Items listed in a dataset
◇ ◇ ◇ ◇

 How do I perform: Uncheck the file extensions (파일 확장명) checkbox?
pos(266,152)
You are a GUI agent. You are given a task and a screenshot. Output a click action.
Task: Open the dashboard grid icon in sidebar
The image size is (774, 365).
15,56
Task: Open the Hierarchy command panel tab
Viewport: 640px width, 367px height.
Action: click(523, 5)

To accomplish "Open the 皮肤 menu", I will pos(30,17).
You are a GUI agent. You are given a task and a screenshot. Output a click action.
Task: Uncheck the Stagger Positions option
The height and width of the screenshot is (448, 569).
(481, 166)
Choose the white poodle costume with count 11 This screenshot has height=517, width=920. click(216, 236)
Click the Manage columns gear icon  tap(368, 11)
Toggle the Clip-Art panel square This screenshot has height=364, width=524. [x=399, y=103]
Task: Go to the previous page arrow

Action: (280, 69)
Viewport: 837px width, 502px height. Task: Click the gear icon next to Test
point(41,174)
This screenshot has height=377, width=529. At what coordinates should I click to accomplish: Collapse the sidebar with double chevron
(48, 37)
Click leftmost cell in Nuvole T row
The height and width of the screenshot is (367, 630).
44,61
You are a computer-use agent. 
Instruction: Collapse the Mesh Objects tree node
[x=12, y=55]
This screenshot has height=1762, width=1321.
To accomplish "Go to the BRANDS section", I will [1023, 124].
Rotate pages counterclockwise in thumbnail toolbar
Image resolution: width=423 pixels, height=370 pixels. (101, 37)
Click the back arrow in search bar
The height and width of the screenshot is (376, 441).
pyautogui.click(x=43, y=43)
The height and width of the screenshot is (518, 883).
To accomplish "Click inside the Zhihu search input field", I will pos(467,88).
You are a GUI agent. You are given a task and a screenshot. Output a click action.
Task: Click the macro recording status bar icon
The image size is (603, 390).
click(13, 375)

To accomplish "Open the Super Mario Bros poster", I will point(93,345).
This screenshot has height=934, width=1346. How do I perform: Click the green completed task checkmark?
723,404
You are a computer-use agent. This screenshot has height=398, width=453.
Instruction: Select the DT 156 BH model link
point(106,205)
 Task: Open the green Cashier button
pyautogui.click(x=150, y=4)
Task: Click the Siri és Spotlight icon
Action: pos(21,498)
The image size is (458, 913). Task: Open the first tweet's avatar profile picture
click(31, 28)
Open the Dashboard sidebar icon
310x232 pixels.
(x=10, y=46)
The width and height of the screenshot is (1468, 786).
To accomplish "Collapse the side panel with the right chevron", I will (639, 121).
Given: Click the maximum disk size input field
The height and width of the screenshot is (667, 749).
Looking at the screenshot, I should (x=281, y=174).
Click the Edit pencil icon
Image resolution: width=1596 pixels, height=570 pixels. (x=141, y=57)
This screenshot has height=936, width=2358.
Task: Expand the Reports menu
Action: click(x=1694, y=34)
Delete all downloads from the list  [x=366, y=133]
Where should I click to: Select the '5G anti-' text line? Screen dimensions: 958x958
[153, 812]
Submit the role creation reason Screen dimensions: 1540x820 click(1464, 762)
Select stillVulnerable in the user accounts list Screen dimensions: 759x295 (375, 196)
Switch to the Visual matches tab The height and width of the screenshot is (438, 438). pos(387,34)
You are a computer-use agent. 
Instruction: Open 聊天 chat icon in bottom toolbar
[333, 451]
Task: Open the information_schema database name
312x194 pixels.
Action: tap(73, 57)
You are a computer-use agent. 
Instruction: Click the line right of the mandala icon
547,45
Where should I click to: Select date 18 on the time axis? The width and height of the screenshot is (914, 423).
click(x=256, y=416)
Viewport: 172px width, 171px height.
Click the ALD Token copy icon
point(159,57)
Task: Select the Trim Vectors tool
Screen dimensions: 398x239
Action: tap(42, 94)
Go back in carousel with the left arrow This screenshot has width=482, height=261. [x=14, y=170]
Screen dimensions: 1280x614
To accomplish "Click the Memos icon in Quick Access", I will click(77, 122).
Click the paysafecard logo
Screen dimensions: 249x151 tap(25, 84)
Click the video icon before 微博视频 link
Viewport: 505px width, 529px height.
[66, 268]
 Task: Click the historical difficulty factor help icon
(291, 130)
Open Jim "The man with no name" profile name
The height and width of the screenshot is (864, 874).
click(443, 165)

◇ ◇ ◇ ◇

▶ [Exercise aim]:
The records above must each be restated exactly as they stand.

▶ [Response to the exercise]:
 How do I perform: Uncheck the file extensions (파일 확장명) checkbox?
pos(266,152)
You are a GUI agent. You are given a task and a screenshot. Output a click action.
Task: Open the dashboard grid icon in sidebar
The image size is (774, 365).
15,56
Task: Open the Hierarchy command panel tab
Viewport: 640px width, 367px height.
Action: click(523, 5)

To accomplish "Open the 皮肤 menu", I will pos(30,17).
You are a GUI agent. You are given a task and a screenshot. Output a click action.
Task: Uncheck the Stagger Positions option
The height and width of the screenshot is (448, 569).
(481, 166)
Choose the white poodle costume with count 11 This screenshot has height=517, width=920. click(216, 236)
Click the Manage columns gear icon  tap(368, 11)
Toggle the Clip-Art panel square This screenshot has height=364, width=524. [x=399, y=103]
Task: Go to the previous page arrow

Action: (280, 69)
Viewport: 837px width, 502px height. Task: Click the gear icon next to Test
point(41,174)
This screenshot has height=377, width=529. At what coordinates should I click to accomplish: Collapse the sidebar with double chevron
(48, 37)
Click leftmost cell in Nuvole T row
The height and width of the screenshot is (367, 630).
44,61
You are a computer-use agent. 
Instruction: Collapse the Mesh Objects tree node
[x=12, y=55]
This screenshot has height=1762, width=1321.
To accomplish "Go to the BRANDS section", I will [1023, 124].
Rotate pages counterclockwise in thumbnail toolbar
Image resolution: width=423 pixels, height=370 pixels. (101, 37)
Click the back arrow in search bar
The height and width of the screenshot is (376, 441).
pyautogui.click(x=43, y=43)
The height and width of the screenshot is (518, 883).
To accomplish "Click inside the Zhihu search input field", I will pos(467,88).
You are a GUI agent. You are given a task and a screenshot. Output a click action.
Task: Click the macro recording status bar icon
The image size is (603, 390).
click(13, 375)

To accomplish "Open the Super Mario Bros poster", I will point(93,345).
This screenshot has height=934, width=1346. How do I perform: Click the green completed task checkmark?
723,404
You are a computer-use agent. This screenshot has height=398, width=453.
Instruction: Select the DT 156 BH model link
point(106,205)
 Task: Open the green Cashier button
pyautogui.click(x=150, y=4)
Task: Click the Siri és Spotlight icon
Action: pos(21,498)
The image size is (458, 913). Task: Open the first tweet's avatar profile picture
click(31, 28)
Open the Dashboard sidebar icon
310x232 pixels.
(x=10, y=46)
The width and height of the screenshot is (1468, 786).
To accomplish "Collapse the side panel with the right chevron", I will (639, 121).
Given: Click the maximum disk size input field
The height and width of the screenshot is (667, 749).
Looking at the screenshot, I should (x=281, y=174).
Click the Edit pencil icon
Image resolution: width=1596 pixels, height=570 pixels. (x=141, y=57)
This screenshot has height=936, width=2358.
Task: Expand the Reports menu
Action: click(x=1694, y=34)
Delete all downloads from the list  [x=366, y=133]
Where should I click to: Select the '5G anti-' text line? Screen dimensions: 958x958
[153, 812]
Submit the role creation reason Screen dimensions: 1540x820 click(1464, 762)
Select stillVulnerable in the user accounts list Screen dimensions: 759x295 (375, 196)
Switch to the Visual matches tab The height and width of the screenshot is (438, 438). pos(387,34)
You are a computer-use agent. 
Instruction: Open 聊天 chat icon in bottom toolbar
[333, 451]
Task: Open the information_schema database name
312x194 pixels.
Action: tap(73, 57)
You are a computer-use agent. 
Instruction: Click the line right of the mandala icon
547,45
Where should I click to: Select date 18 on the time axis? The width and height of the screenshot is (914, 423).
click(x=256, y=416)
Viewport: 172px width, 171px height.
Click the ALD Token copy icon
point(159,57)
Task: Select the Trim Vectors tool
Screen dimensions: 398x239
Action: tap(42, 94)
Go back in carousel with the left arrow This screenshot has width=482, height=261. [x=14, y=170]
Screen dimensions: 1280x614
To accomplish "Click the Memos icon in Quick Access", I will click(77, 122).
Click the paysafecard logo
Screen dimensions: 249x151 tap(25, 84)
Click the video icon before 微博视频 link
Viewport: 505px width, 529px height.
[66, 268]
 Task: Click the historical difficulty factor help icon
(291, 130)
Open Jim "The man with no name" profile name
The height and width of the screenshot is (864, 874).
click(443, 165)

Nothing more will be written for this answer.